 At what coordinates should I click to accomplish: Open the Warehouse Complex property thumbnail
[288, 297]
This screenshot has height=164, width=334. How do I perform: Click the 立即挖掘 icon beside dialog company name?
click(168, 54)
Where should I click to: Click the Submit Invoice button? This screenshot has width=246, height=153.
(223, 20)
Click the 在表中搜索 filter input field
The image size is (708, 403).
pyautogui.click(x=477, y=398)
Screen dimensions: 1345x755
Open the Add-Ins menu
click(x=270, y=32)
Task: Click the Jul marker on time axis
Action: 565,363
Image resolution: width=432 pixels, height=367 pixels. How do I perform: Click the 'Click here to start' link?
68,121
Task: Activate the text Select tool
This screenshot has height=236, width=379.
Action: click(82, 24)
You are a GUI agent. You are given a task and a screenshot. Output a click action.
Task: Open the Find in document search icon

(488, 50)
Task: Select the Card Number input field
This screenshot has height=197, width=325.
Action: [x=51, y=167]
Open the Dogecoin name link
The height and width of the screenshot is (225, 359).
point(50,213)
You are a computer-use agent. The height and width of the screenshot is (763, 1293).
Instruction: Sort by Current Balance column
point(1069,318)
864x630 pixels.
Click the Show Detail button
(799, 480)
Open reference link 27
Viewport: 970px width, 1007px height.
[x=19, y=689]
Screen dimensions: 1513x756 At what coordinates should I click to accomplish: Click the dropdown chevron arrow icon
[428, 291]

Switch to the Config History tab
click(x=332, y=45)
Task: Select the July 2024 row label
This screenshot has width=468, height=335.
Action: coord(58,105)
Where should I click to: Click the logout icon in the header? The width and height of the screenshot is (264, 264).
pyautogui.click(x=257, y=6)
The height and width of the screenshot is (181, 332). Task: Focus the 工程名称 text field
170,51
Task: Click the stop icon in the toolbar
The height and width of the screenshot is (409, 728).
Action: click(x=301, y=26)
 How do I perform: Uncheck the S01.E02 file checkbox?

## Your task
Copy out verbatim the lines from the very first one through the line containing "click(168, 54)", including both.

## Exercise solution
 At what coordinates should I click to accomplish: Open the Warehouse Complex property thumbnail
[288, 297]
This screenshot has height=164, width=334. How do I perform: Click the 立即挖掘 icon beside dialog company name?
click(168, 54)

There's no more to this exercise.